Bill Cunningham, Paris, France, 1971. Courtesy Greenwich Entertainment.

It’s been almost 4 years since the death of Bill Cunningham, the legendary chronicler of New York street fashion who worked for The New York Times for four decades. Cunningham’s contagious enthusiasm for fashion embraced both runway couture and how real people dress every day to live their lives. According to Cunningham, “The best fashion show is definitely on the street. Always has been. Always will be.”

You may remember those words from the terrific 2010 documentary Bill Cunningham New York (currently available to stream, and worth it). Watching it, or watching the Cunningham-narrated “On the Street” videos The Times published for years, you just want to hear more from Bill Cunningham. (If you feel like getting emotional, watch his segment on the “glorious sight” of spring in New York from April 2015, the last video in the series, as far as I can tell.)

Thankfully, a new documentary focuses on just that: hearing more from Bill Cunningham. Where the 2010 film told its story in part by following Cunningham through the weekly process of filing his photo features, The Times of Bill Cunningham is based on a 1994 interview taped by the film’s producer, Mark Bozek. Bozek cut the interview with hundreds of photos from Cunningham’s archive (and other archival photos and footage) and a narrative voiceover (by Sarah Jessica Parker). Apparently, the original plan was for a short conversation but the two talked for hours.

 

 

The new film appeared at film festivals in 2018 but is now available to watch at home. You can rent The Times of Bill Cunningham for $9.99 right now, and opt to support a movie theater — Greenwich Entertainment is sending 50 percent of the proceeds to the theater you select on their site (most of the ones I pulled up were in DC, NY, Massachusetts, or California).

If you’re a fan of Bill Cunningham, some of the material here will be familiar — his upbringing as a Catholic in Boston, his apartment in Carnegie Hall, his career at the paper — but the interview style allows for some more detail. He talks about sending couture to the U.S. through the Army’s post to help Americans avoid paying duties, about trick cameras hidden in canes at fashion shows, about getting hit by a truck in New York (which happened not long before the interview).
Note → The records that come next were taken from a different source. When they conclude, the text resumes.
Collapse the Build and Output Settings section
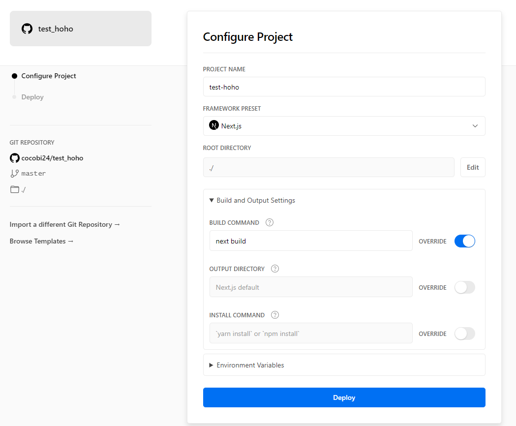 coord(252,200)
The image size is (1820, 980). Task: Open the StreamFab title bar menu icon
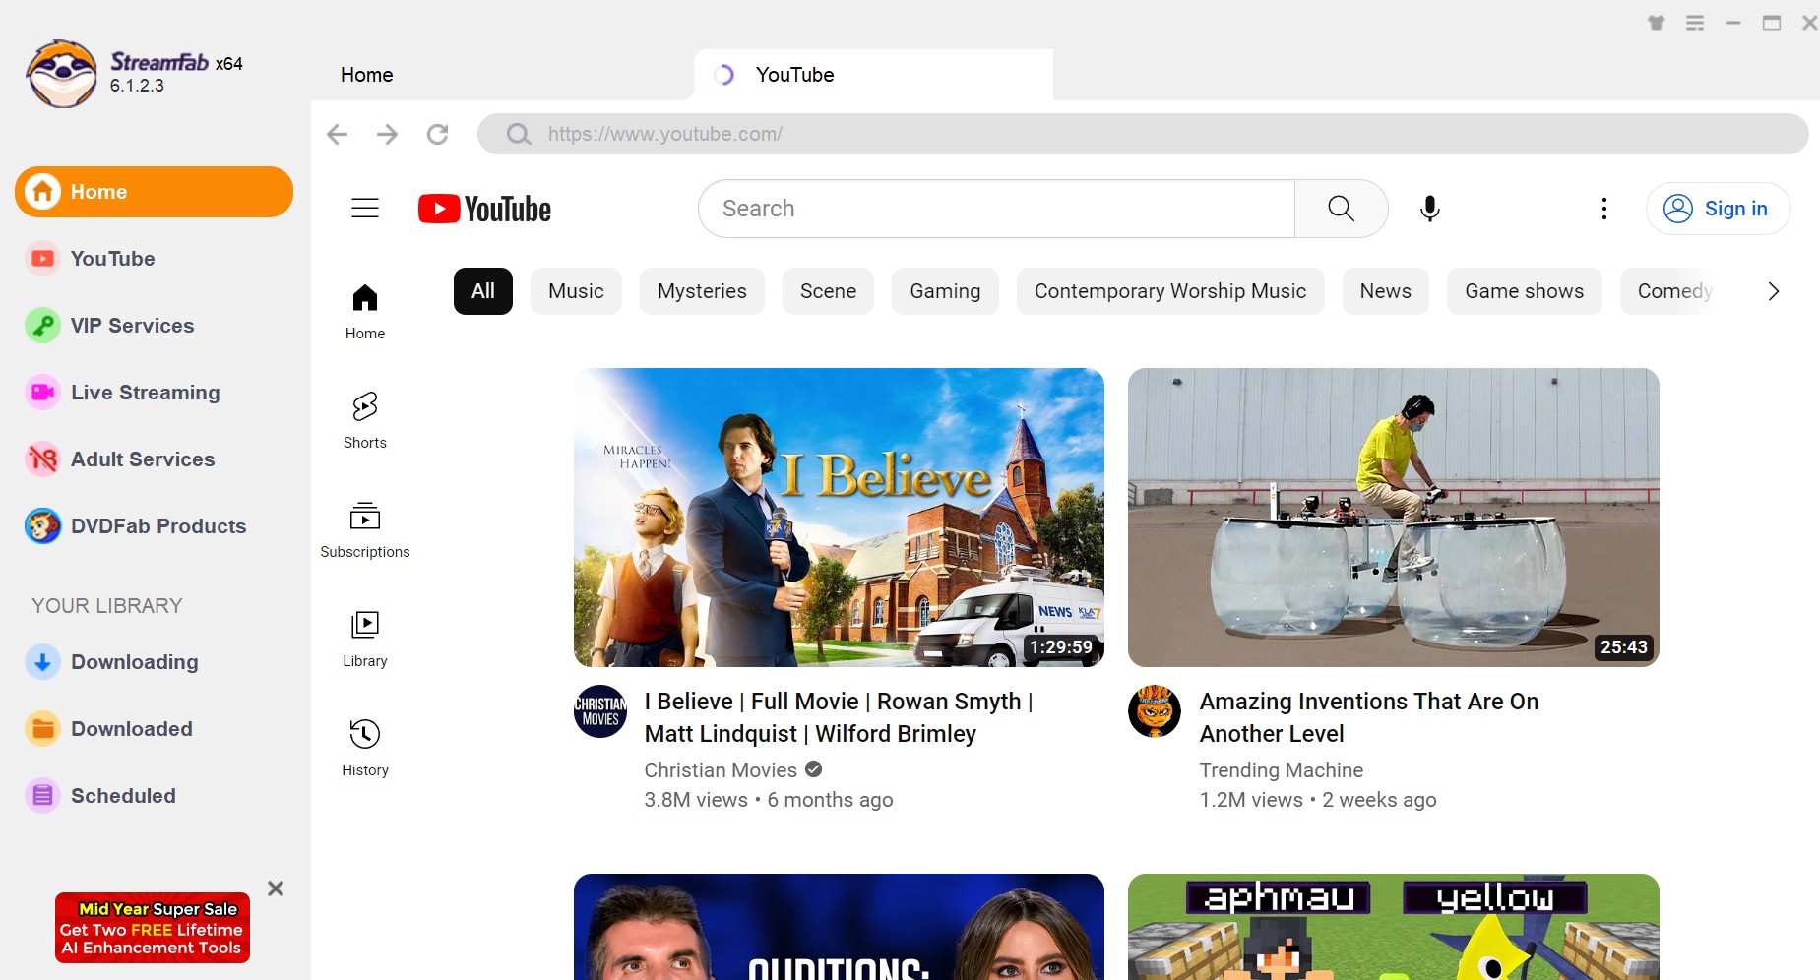coord(1695,23)
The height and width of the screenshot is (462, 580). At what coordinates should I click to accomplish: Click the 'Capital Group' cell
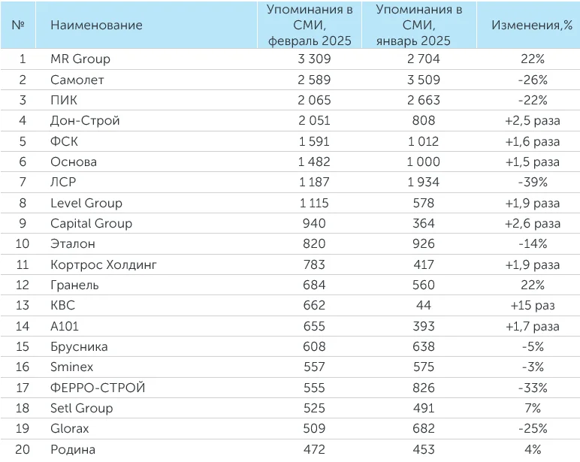(91, 223)
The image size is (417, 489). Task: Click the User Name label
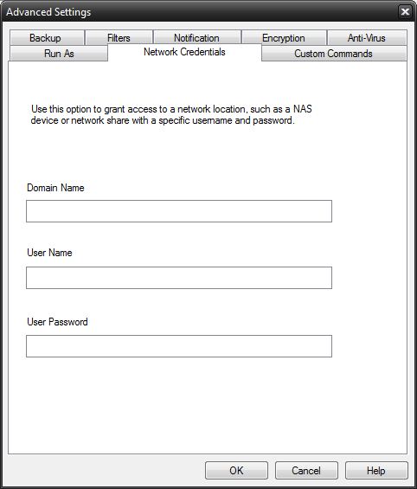tap(49, 253)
Most of all, it’s just nice (even comforting) to hear Cunningham expound on the joy he took in his job, taking pictures every day in New York for decades, inadvertently building up a massive anthropological archive of how people dressed every day. “People get dressed to go out in the morning, I don’t care who you are, it lifts the spirit.”
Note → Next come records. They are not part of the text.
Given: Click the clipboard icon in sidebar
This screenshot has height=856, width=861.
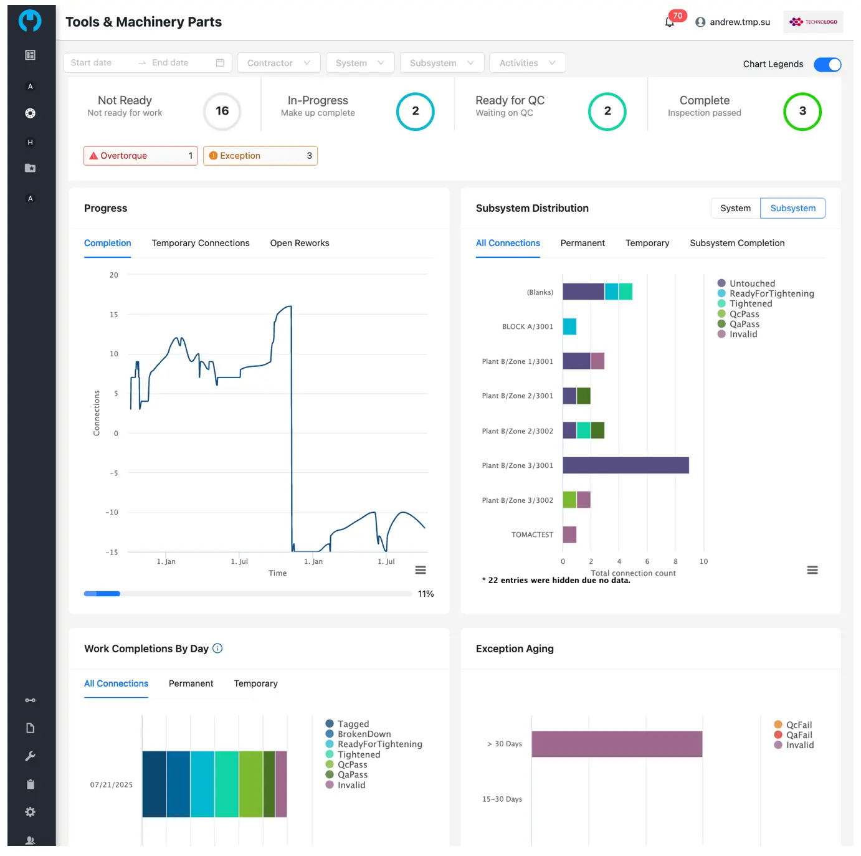Looking at the screenshot, I should (x=30, y=784).
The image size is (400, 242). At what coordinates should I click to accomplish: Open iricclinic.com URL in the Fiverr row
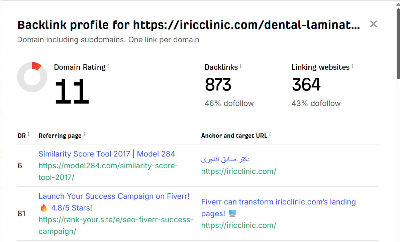pos(238,225)
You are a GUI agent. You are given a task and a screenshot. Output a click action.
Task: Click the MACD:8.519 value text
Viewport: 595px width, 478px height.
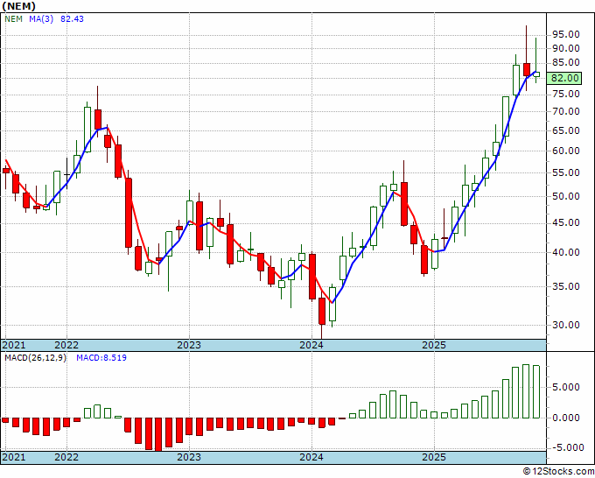tap(102, 358)
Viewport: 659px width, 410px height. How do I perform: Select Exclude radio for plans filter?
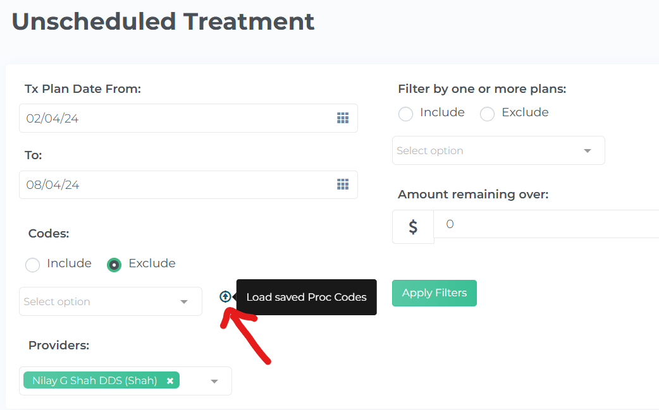pyautogui.click(x=487, y=114)
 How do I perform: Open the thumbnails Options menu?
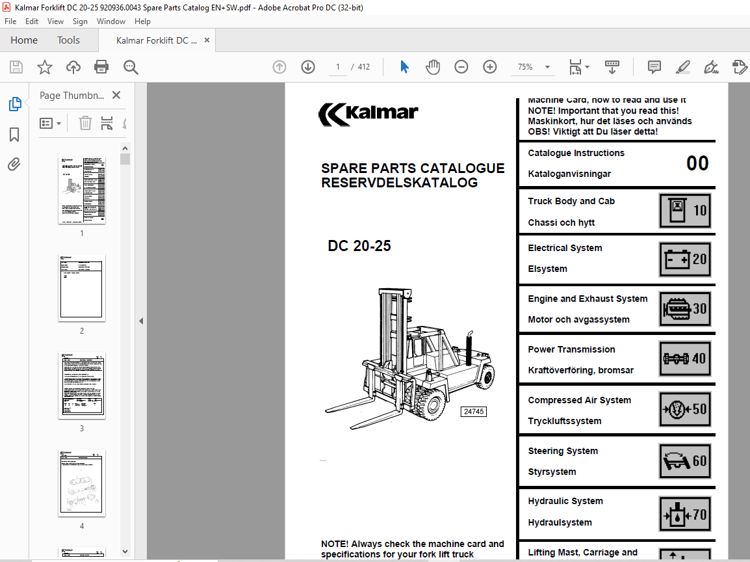(50, 123)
Cunningham became something of a menswear influencer late in life — wearing khakis and a French blue work coat, tooling about Manhattan on a 10 speed bike and slinging a film camera — but in the film he relates an anecdote about how little he cares about his own clothes with typical self deprecation. When in Paris (where he was stationed during Army service in the 1950s), he used to visit the Duke and Duchess of Windsor, and had to get dressed up for the occasions. In the film, he says he had appropriate shoes and suits and shirts, but all had been given to him by his millinery clients from their deceased husbands’ wardrobes, a detail the guests at the Windsors’ found hilarious. “But they were marvelous clothes,” says Cunningham. “They bought the best clothes that could be had.”